In response to my recent post on Winter Mulches for Vegetable Gardens, reader Monica Reinagel suggested I follow up with more information on the pros and cons of cultivating vegetable garden soil. "A couple of times a year (spring and autumn), I turn over my entire garden to a depth of about a spade and chop it up – to kill weeds (or turn under cover crops) and loosen up the soil. But I've read that it's best to do as little cultivating as possible so as not to disturb the top layer of soil. The turning and chopping takes a lot of effort. Should I stop?"
To answer this question, I looked into the effects of cultivation on soil nutrition, earthworms, beneficial fungi that live in the soil, and management of the soil's weed seed bank.
Shall we begin with some basic soil biology? The aeration caused by cultivation causes nitrogen to be released, especially in fertile, organically-enriched soil. This is fine when you're starting a new crop, but it makes less sense when winter is around the bend. For this reason, there are big differences between cultivating soil in spring, when planting gets under way, and digging about in the fall. In fact, nutrient losses from fall tillage and subsequent winter erosion make so little sense that Purdue University researchers have used the phrase "recreational tillage" for fall cultivation that makes soil look well groomed, but negatively affects its overall quality for growing plants.
In any season, earthworms can be the innocent casualties of unnecessary soil cultivation. Underground networks of earthworm burrows comprise a natural drainage system beneath many gardens, which is partially destroyed each time you cultivate. When the entire garden is dug and turned at once, earthworms may be forced to leave the garden in search of better habitat.
Beneficial fungi that assist plant roots in taking up nutrients and water also are set back by soil cultivation, but they do not perish. But if you're going for truly superior vegetable garden soil, why interrupt the process? Austrian research indicates that building excellent organic soil with a full cadre of beneficial microorganisms can take as long as 15 years in a cold winter climate, so you don't want to cause unnecessary stops and starts by digging in when you could cover crop or mulch instead.
Gentle Soil Cultivation Guidelines
And so, in answer to Monica's excellent question, I propose the following guidelines for cultivating your vegetable garden soil:
- Be as gentle as possible when cleaning up after spent crops, disturbing only the top few inches of soil.
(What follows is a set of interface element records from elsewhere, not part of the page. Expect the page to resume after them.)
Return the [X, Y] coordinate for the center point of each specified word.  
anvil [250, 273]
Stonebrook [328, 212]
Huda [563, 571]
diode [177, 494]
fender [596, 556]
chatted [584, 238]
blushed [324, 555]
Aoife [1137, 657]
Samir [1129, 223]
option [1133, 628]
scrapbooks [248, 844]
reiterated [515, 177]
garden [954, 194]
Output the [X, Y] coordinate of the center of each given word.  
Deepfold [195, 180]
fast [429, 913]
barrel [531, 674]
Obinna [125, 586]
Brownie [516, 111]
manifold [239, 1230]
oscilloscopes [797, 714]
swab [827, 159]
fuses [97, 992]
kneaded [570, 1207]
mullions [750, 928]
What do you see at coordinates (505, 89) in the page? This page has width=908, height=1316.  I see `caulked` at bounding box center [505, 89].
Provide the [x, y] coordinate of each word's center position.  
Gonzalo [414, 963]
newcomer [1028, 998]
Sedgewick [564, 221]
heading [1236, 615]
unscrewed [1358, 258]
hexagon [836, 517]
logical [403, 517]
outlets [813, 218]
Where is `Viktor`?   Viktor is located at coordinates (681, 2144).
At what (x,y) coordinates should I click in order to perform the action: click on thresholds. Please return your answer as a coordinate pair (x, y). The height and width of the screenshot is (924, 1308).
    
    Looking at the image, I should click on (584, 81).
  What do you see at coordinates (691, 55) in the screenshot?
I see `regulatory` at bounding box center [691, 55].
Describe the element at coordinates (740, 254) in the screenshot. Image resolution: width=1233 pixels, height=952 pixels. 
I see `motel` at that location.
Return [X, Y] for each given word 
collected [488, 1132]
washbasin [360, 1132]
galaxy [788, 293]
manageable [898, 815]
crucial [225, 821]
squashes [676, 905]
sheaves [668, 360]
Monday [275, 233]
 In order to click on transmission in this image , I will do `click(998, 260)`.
Save deep cultivation for when you are preparing soil for new plantings, and need to mix in compost and organic fertilisers.
- Do use your spade to turn under cover crops, or to chop through the roots of spent plants to help them decompose faster. But when want to loosen and aerate your soil, a digging fork or a special tool called a broad fork (shown on the right) can do the job with minimal disturbance to the soil's secret world. A digging fork or broad fork is especially useful in spring and fall, when earthworms are most active. These are the worst times to use a rotary tiller.
- Cultivate beds or rows individually, so that parts of your garden remain undisturbed. Earthworms, ground beetles, and many other beneficial life forms prefer stability to change.
- Avoid cultivating in the fall if you can mulch instead. Pull out spent plants and compost them, and then scuff up the surface with a hoe to kill weeds. Mulch through winter, and save actual cultivation for spring.
- Never cultivate when you know an abundance of weed seeds are present. Sweeping them up or sprouting them out makes more sense than mixing them in. Should an area of your garden receive a heavy rain of weed seeds, use the false seedbed technique to reduce the number of weed seeds present. This involves cultivating only the top inch of soil in spring, allowing the weed seeds to germinate, and then repeating the drill. The spot can then be planted with a fast-growing summer crop that quickly forms a dense, light-blocking canopy such as cucumbers or bush beans, and the rehabilitation is complete.